Researchers of the Higher Polytechnic School develop an algorithm to detect risks in the mountains

The research was published by ‘Journal of Ambient Intelligence and Smart Environments’

Example of obstacles that can be detected thanks to the algorithm
Example of obstacles that can be detected thanks to the algorithm

Francisco Arcas and Fernando Terroso, researchers of the Higher Polytechnic School of UCAM Universidad Católica de Murcia, published a work titled  ‘Forest path condition monitoring based on crowd-based trajectory data analysis’ . With this research they have developed an algorithm that allows to detect new flaws and obstacles in mountain roads travelled by athletes (hikers, trail runners or mountain bikers, among others) that may entail a risk.
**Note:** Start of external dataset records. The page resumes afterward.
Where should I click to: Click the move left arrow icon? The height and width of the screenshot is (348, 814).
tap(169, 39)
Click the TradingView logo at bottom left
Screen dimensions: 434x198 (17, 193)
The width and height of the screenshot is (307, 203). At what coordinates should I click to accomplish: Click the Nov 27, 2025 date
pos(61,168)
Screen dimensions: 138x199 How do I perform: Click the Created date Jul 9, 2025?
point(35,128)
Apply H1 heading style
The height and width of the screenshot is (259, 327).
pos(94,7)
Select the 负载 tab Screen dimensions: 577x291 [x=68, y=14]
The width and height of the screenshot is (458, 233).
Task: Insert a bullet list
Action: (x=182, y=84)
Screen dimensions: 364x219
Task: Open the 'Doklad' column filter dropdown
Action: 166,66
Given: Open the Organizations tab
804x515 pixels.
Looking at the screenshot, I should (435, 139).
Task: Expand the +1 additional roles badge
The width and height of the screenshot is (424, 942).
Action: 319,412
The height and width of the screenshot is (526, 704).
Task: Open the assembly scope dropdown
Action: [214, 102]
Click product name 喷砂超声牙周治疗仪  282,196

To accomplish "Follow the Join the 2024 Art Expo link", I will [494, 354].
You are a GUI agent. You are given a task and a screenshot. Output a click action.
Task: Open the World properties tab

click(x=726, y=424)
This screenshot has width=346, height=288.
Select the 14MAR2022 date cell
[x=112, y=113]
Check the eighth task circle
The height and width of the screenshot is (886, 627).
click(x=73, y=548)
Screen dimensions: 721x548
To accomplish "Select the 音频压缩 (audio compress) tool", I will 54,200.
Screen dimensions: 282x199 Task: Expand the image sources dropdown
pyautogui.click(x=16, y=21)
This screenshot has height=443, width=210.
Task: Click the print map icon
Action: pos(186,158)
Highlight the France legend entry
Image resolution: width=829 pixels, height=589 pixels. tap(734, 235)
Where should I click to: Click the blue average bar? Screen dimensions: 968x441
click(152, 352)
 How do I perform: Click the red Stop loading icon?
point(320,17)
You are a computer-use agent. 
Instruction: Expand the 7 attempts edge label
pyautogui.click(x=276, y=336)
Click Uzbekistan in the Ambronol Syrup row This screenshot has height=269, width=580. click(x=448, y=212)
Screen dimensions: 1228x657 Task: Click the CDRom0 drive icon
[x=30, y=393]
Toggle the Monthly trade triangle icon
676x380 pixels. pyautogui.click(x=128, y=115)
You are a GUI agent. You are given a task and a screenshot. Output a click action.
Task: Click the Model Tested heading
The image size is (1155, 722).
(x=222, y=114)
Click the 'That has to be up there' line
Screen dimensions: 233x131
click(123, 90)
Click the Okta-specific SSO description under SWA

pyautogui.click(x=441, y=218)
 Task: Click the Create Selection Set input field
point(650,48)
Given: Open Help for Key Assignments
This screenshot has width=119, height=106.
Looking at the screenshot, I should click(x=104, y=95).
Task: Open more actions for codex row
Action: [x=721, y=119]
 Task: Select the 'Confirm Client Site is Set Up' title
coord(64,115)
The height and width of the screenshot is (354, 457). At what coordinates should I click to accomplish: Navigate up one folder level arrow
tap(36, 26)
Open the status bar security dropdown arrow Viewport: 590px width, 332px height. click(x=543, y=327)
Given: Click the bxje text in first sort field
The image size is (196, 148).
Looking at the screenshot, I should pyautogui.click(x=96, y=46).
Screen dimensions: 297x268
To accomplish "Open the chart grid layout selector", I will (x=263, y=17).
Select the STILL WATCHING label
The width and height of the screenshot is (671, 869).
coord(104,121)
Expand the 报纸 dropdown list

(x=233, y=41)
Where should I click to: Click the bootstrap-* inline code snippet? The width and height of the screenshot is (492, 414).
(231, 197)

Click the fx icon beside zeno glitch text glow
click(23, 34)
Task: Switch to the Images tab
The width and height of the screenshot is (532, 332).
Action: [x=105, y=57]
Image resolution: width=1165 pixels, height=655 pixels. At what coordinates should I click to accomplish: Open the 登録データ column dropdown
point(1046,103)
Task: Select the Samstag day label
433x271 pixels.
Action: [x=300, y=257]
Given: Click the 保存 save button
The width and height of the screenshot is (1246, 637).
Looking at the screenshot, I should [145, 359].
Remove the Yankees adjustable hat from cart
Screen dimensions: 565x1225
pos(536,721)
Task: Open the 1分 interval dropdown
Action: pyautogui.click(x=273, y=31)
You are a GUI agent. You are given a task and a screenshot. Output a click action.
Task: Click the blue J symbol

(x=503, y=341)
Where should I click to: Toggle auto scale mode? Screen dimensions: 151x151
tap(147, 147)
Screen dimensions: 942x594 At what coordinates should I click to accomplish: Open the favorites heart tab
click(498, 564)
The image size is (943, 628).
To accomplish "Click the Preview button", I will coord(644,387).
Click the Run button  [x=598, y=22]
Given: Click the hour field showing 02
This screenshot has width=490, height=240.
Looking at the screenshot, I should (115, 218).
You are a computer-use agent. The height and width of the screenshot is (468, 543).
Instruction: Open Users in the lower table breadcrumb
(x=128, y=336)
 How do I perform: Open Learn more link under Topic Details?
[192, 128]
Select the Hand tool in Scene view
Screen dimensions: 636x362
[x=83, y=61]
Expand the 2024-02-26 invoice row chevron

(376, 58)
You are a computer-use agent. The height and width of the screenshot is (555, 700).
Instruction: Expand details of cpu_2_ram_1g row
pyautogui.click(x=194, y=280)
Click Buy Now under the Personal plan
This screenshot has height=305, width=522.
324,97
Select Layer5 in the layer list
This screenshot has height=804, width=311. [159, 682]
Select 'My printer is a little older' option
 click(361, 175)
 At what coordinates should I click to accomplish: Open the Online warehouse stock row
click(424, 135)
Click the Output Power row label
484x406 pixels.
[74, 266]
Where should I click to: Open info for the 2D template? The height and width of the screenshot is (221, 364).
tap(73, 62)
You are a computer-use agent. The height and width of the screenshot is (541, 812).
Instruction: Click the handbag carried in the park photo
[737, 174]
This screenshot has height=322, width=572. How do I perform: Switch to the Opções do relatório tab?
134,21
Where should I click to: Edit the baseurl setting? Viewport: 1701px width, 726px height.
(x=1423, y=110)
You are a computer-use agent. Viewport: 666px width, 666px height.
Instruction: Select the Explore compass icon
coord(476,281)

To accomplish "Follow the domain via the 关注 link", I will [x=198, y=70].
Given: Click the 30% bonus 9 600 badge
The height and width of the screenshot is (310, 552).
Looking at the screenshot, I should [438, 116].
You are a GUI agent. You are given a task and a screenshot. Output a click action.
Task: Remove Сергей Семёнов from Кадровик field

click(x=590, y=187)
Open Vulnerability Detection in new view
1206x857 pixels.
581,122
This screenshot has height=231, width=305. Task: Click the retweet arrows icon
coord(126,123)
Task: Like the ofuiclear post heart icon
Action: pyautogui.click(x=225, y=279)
The idea for this research derived from the Cold Drop of 2019, which caused relevant damages in many tracks of the Region of Murcia. The proposal of the researchers of the UKEIM group of UCAM consists in taking advantage of the monitoring of user data from users of applications like Strava, used by millions of athletes around the world, to record the places in which an abnormal behaviour takes place, which may entail the presence of a new flaw or obstacle in the way.

Strava has a very useful characteristic for this purpose, which is the recording of time by segments within the same path. The access to the data of these segments would be a key element when it comes to detecting damaged stretches or sections in which new obstacles have appeared.

The proposal of the researchers is for these applications to provide to their users the option to authorise their application to use the monitored data and the designed algorithm to interpret its recording and to detect the stretches in which there might be a risk situation, with no need for the user to report a problem.